Generate data for some demonstration examples

Share:

Description

Simulates a dataset with two functional covariates, four subject-level scalar covariates, and a binary outcome.

Usage

1
2
3
generate.data.for.demonstration(nsub = 400, b0.true = -5, b1.true = 0,
  b2.true = +1, b3.true = -1, b4.true = +1, nobs = 500,
  observe.rate = 0.1)

Arguments

nsub

The number of subjects in the simulated dataset.

b0.true

The true value of the intercept.

b1.true

The true value of the first covariate.

b2.true

The true value of the second covariate.

b3.true

The true value of the third covariate.

b4.true

The true value of the fourth covariate.

nobs

The total number of possible observation times.

observe.rate

The average proportion of those possible times at which any given subject is observed.

Value

Returns a data.frame representing nobs measurements for each subject.

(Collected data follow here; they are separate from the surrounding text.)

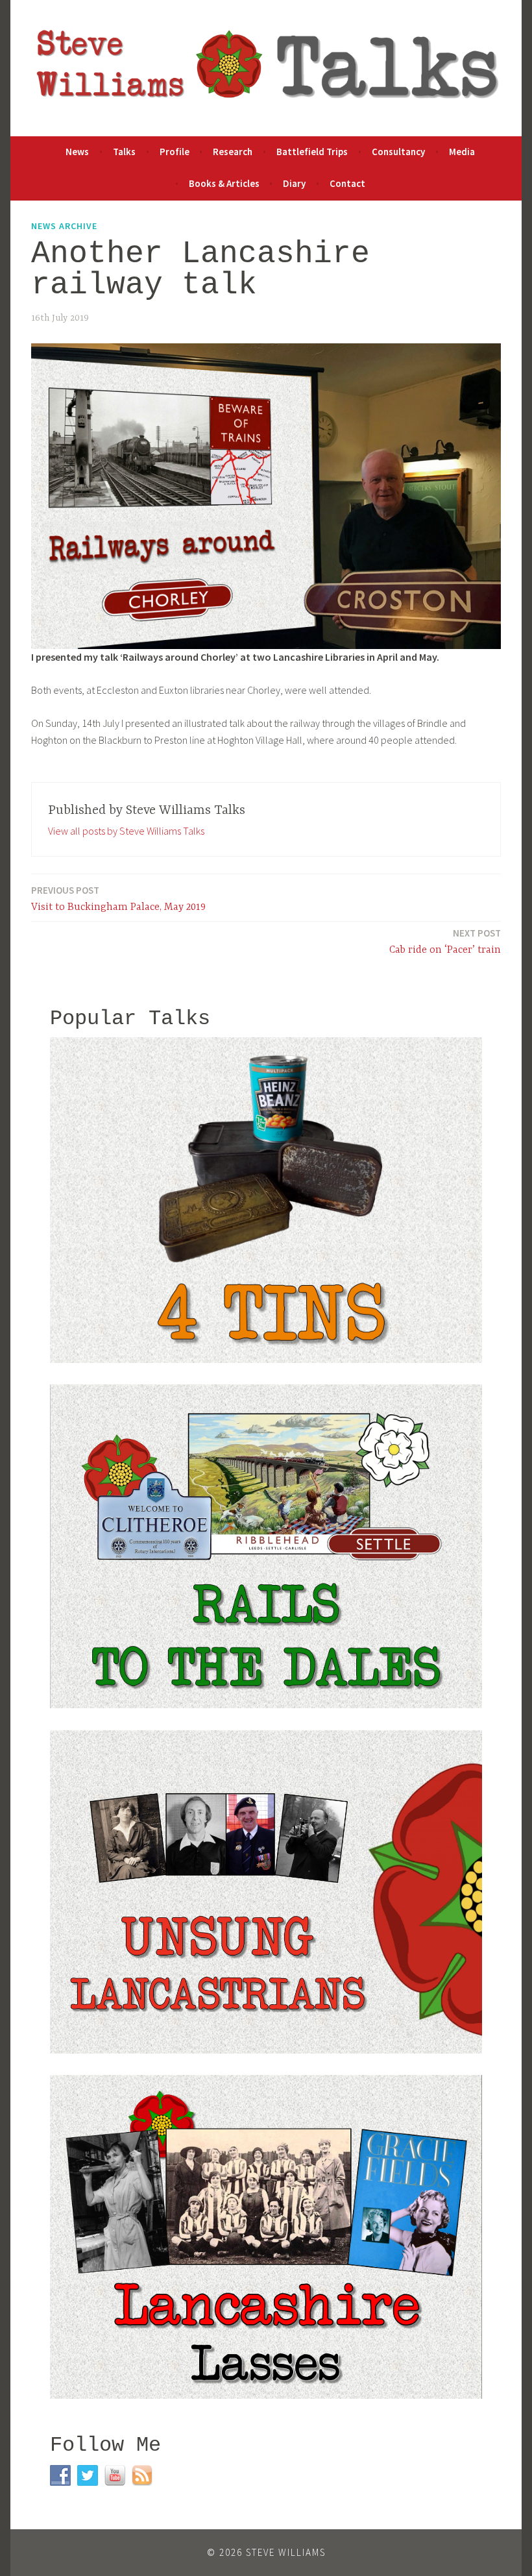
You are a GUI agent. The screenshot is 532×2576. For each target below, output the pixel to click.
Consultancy (398, 151)
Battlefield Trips (312, 151)
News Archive (64, 226)
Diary (294, 183)
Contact (347, 183)
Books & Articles (224, 183)
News (77, 151)
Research (232, 151)
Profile (174, 151)
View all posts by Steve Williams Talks (126, 830)
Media (462, 151)
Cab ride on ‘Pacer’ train (445, 941)
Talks (124, 151)
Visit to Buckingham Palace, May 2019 (118, 898)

The rows of this data.frame tell the values of two time-varying covariates on a dense grid of nobs observation times. It also contains an id variable, four subject-level covariates (s1, ..., s4) and one subject-level response (y), which are replicated for each observation. For each observation, there is also its observation time time, there are both the smooth latent value of the covariates (true.x1 and true.x2) and versions observed with error (x1 and x2), and there are also the local values of the functional regression coefficients (true.betafn1 and true.betafn2). Lastly, each row has a random value for include.in.subsample, telling whether it should be considered as an observed data point (versus an unobserved moment in the simulated subject's life). include.in.subsample is simply generated as a Bernoulli random variable with success probability observe.rate.

Note

nobs is the number of simulated data rows per simulated subject. It should be selected to be large because x covariates are conceptually supposed to be smooth functions of time. However, in the simulated data analyses we actually only use a small random subset of the generated time points, because this is more realistic for many behavioral and medical science datasets. Thus, the number of possible observation times per subject is nobs, and the mean number of actual observation times per subject is nobs times observe.rate. This smaller 'observed' dataset can be obtained by deleting from the dataset those observations having include.in.subsample==FALSE.